The funniest thing about this 1993 arcade game from Sega is that it is based on a film in which guns are decidedly absent. In fact: David Fincher‘s Alien 3 makes a point of removing guns from the story, because the characters exist on a prison planet where guns are not allowed. That said: I think many people would have preferred it if the film had had guns in it, so Alien 3: The Gun could be seen as something of a wish fulfilment for those who didn’t like the film.
Alien 3: The Gun is a first-person shooter than uses a gun mounted on the cabinet – in fact: the cabinet had two guns mounted to it, so two people could play the game cooperatively – to shoot at the screen and blast away at the many hostiles that are thrown at you. Movement in the game is ‘on rails’, meaning that the game follows a set path through a variety of 3D levels, and all the aliens and objects in the game are constructed of 2D graphics that are scaled and rotated, depending on the game’s movement.
The players control a pair of colonial marines in an altered version of the film’s storyline. The game begins with an escape from the spaceship Sulaco, before proceeding along the surface of Fiorina ‘Fury’ 161 where they encounter waves of killer aliens, and eventually an army of Weyland-Yutani Corporation troops sent to retrieve specimens by any means necessary. The game’s levels are based on sets from the film, which is really the only tenuous link to the film itself.

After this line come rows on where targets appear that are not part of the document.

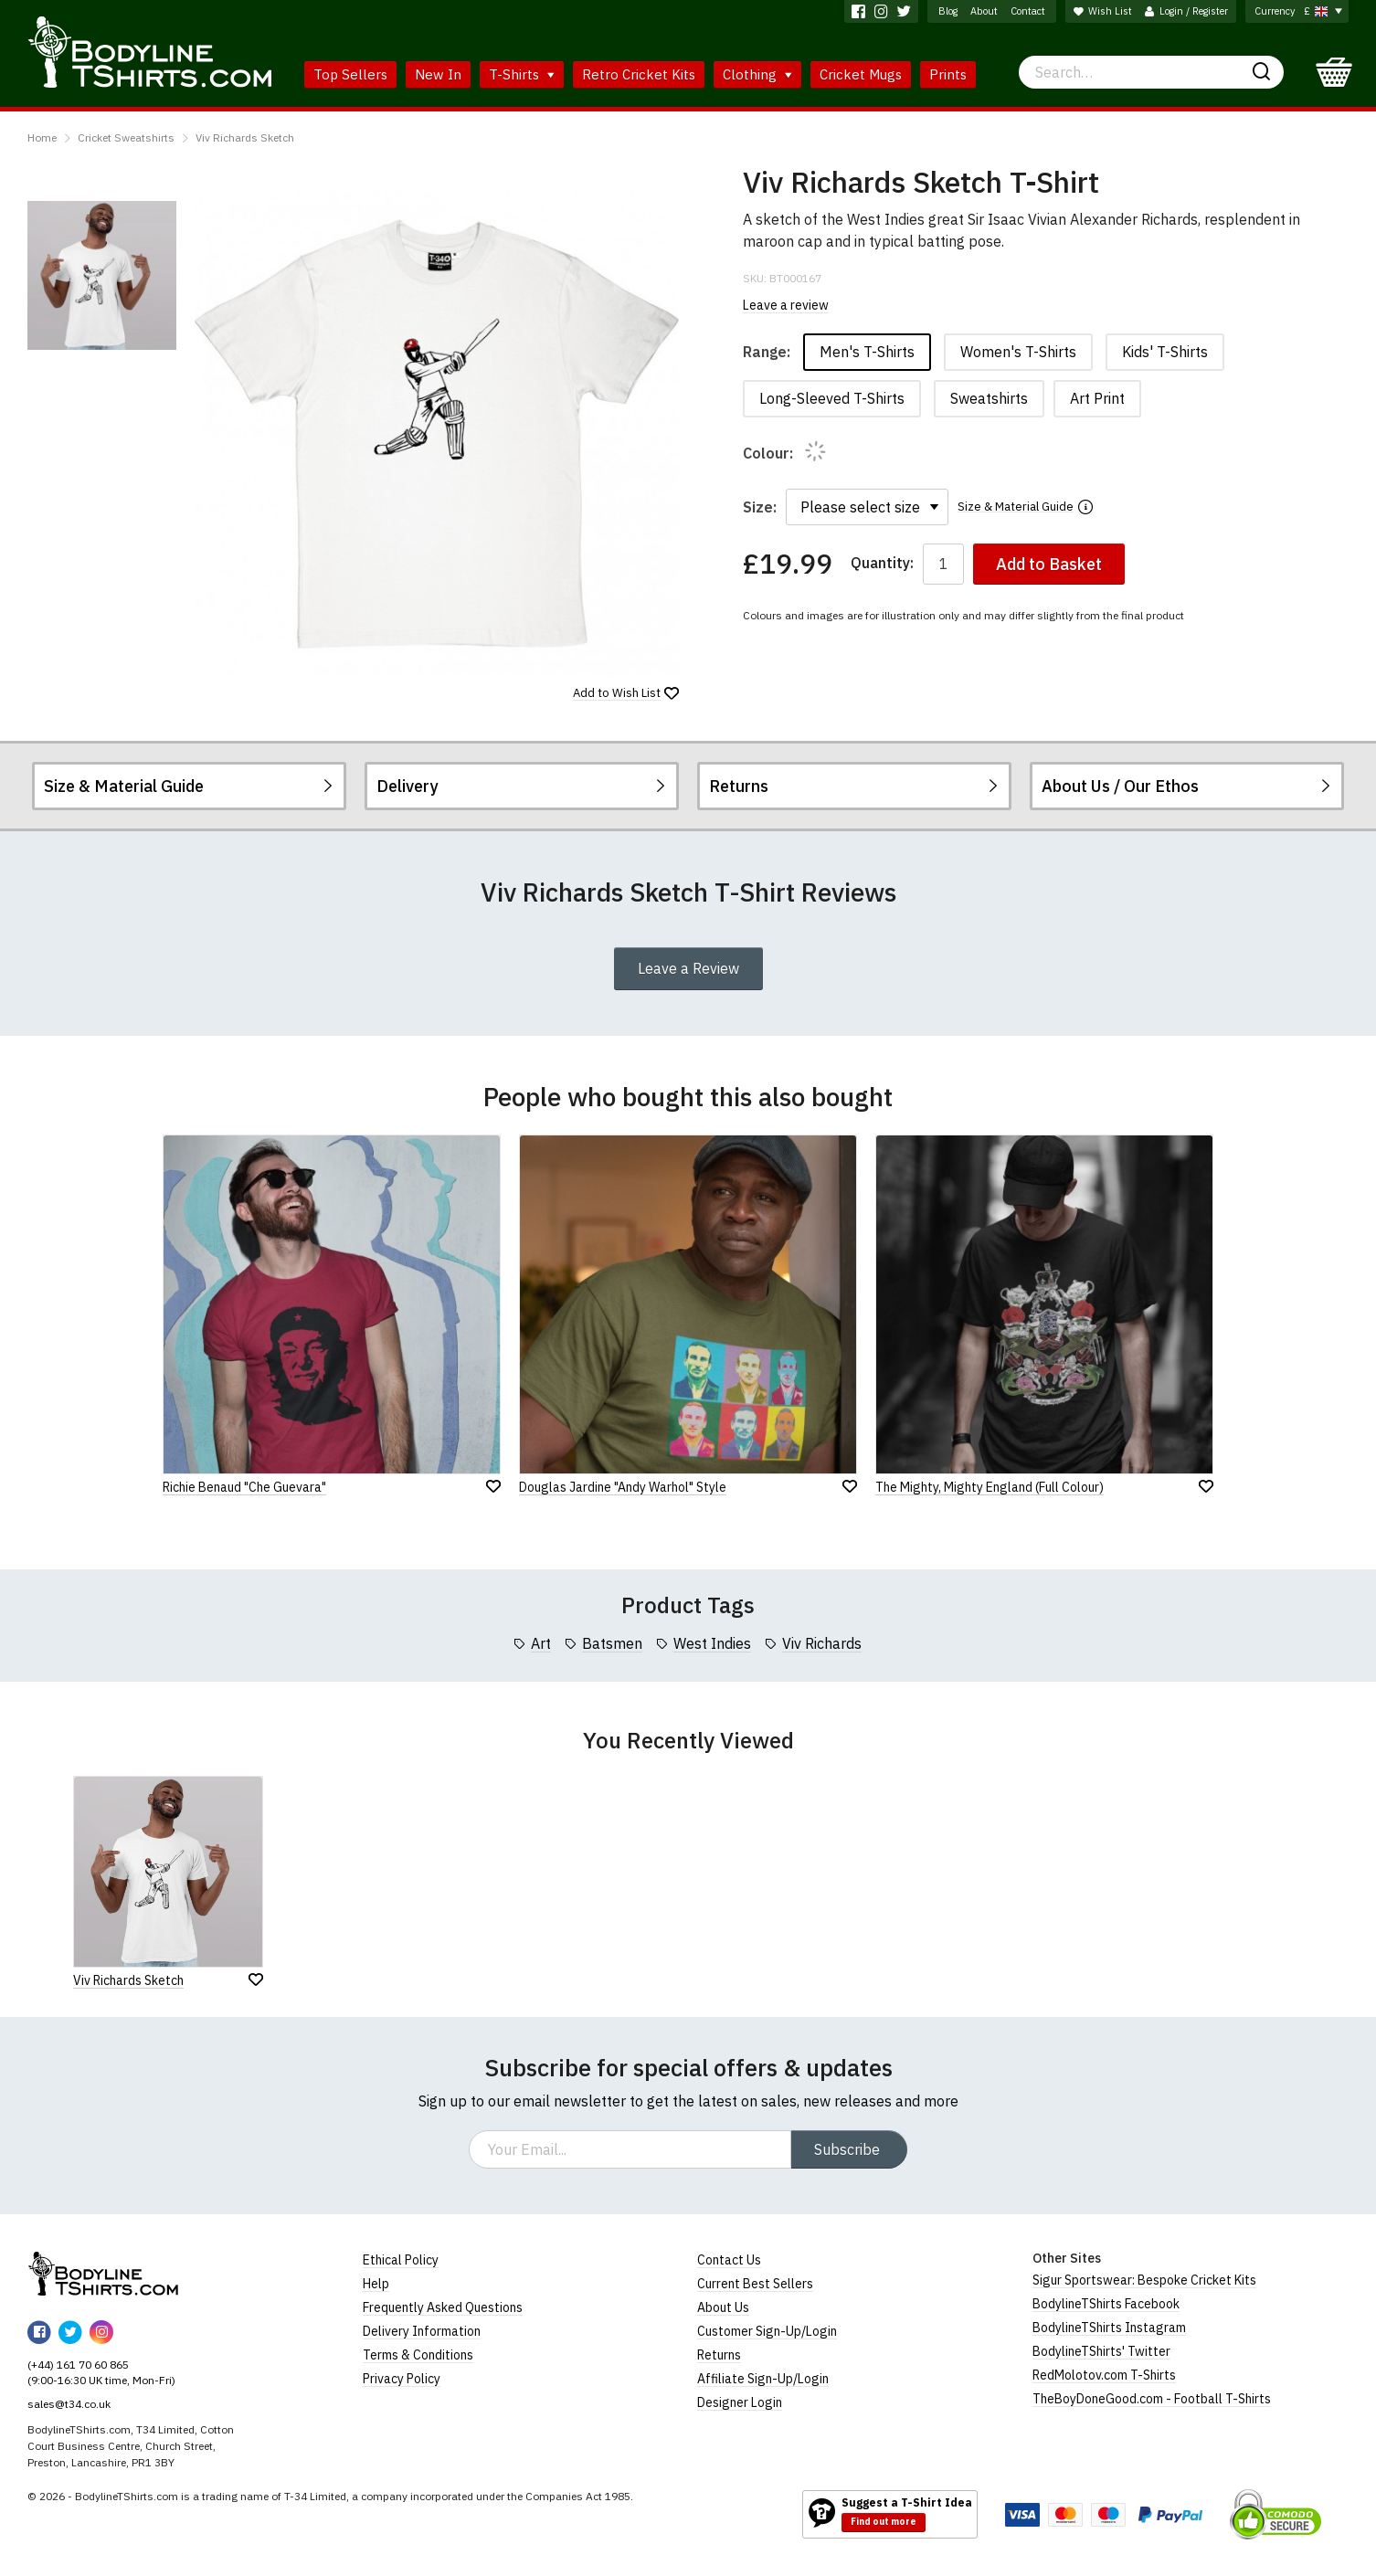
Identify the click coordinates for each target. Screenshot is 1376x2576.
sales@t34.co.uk (69, 2404)
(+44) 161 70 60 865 (78, 2364)
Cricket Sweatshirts (126, 137)
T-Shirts (522, 74)
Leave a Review (688, 968)
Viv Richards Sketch (245, 137)
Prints (948, 74)
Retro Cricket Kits (638, 74)
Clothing (757, 74)
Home (42, 137)
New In (438, 74)
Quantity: (882, 563)
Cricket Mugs (861, 74)
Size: (760, 507)
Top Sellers (350, 74)
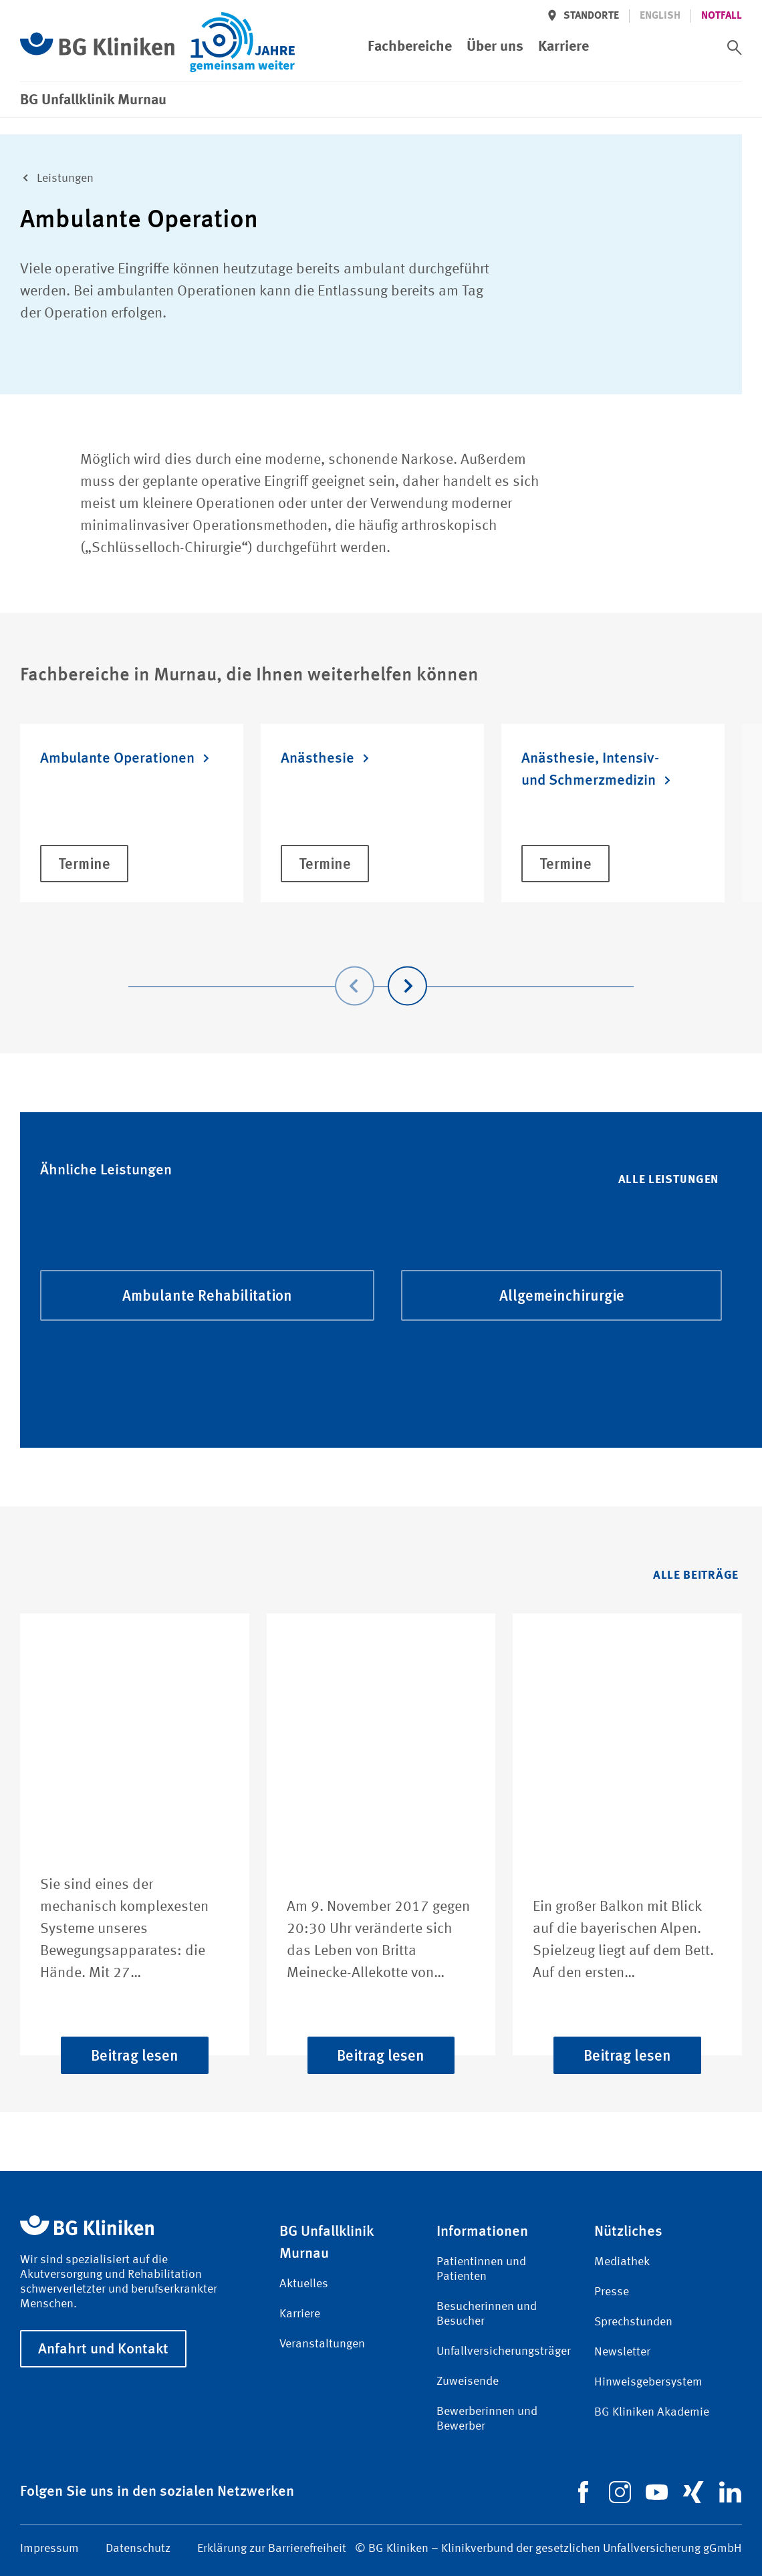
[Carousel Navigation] (381, 966)
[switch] (735, 47)
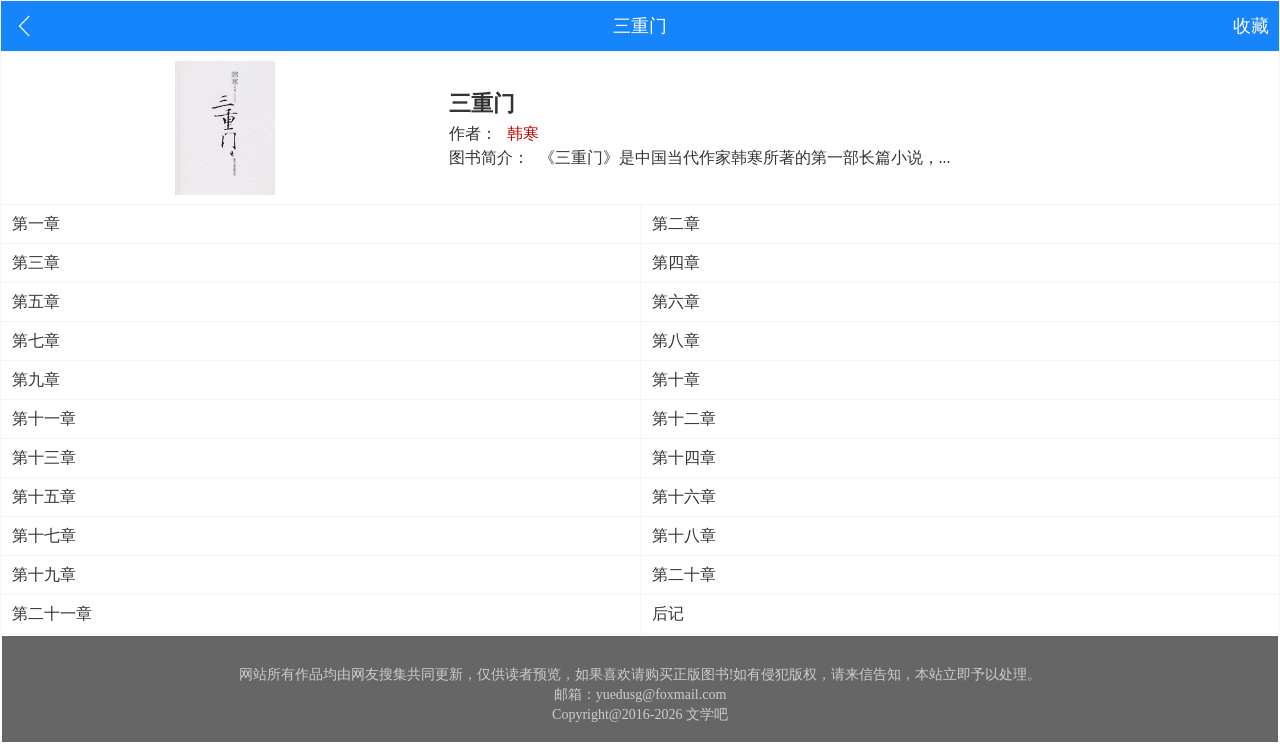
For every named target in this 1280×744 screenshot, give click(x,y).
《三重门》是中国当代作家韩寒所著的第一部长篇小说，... (745, 157)
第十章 (676, 379)
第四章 (676, 262)
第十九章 (44, 574)
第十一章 (44, 418)
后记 (668, 613)
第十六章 (684, 496)
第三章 (36, 262)
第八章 (676, 340)
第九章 (36, 379)
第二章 (676, 223)
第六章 (676, 301)
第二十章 (684, 574)
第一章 (36, 223)
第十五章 (44, 496)
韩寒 (523, 133)
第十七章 (44, 535)
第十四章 (684, 457)
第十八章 (684, 535)
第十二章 (684, 418)
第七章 (36, 340)
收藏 (1251, 26)
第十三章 (44, 457)
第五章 (36, 301)
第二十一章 (52, 613)
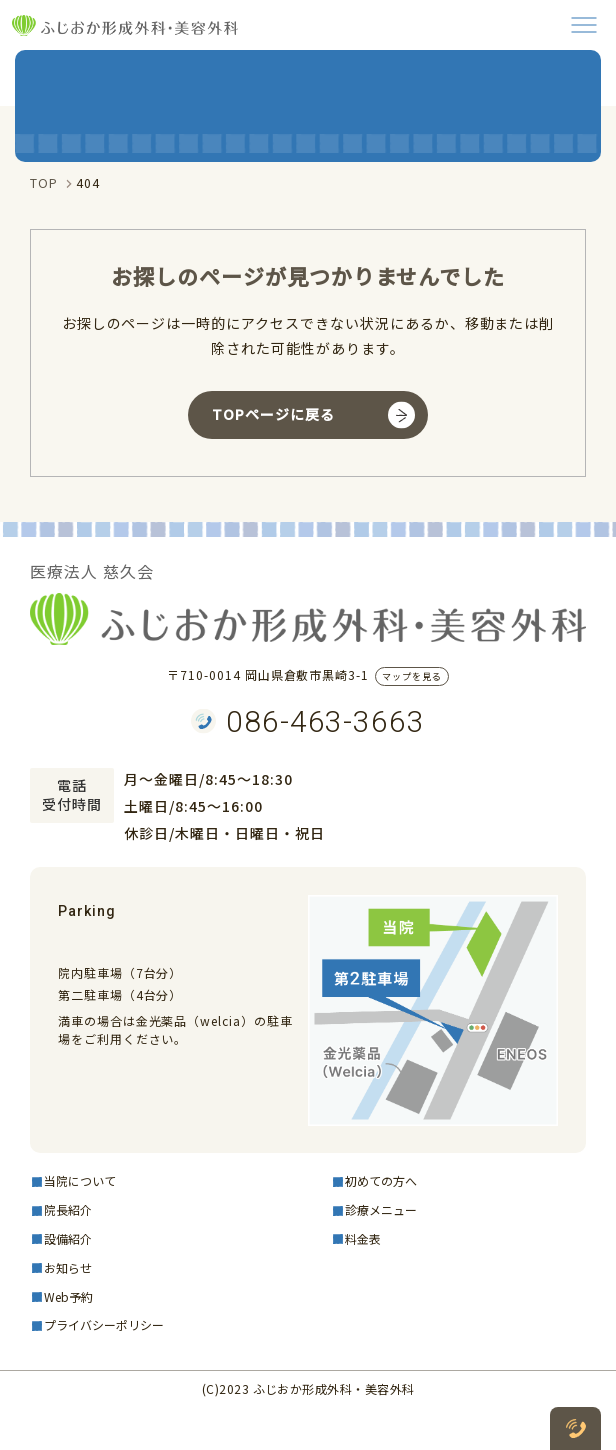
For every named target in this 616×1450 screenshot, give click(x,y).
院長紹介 (68, 1209)
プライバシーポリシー (104, 1324)
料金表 (363, 1238)
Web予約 (68, 1296)
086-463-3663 (326, 721)
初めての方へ (381, 1180)
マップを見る (412, 676)
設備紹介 (68, 1238)
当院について (80, 1180)
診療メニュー (381, 1209)
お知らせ (68, 1267)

The action in Alien 3: The Gun is relentless and intense, and was generally well-recieved at the time of the game’s release. There are seven levels in total; a variety of weapons to use, and a mixture of aliens and robots to shoot. There are also numerous boss battles, and intermission screens showing side-on views of the levels before you begin them. As you progress through the levels your rank as a soldier changes, depending on your shooting accuracy and number of enemies killed.
The graphics and atmospherics are decent in The Gun, with fog, rain and screen damage being used liberally to create an ever-changing visual dynamic. Gameplay-wise: it’s fun and a pretty good lightgun type game. If you can forgive the lack of authenticity to the film, then Alien 3: The Gun might well end up being one of your favourite Alien games.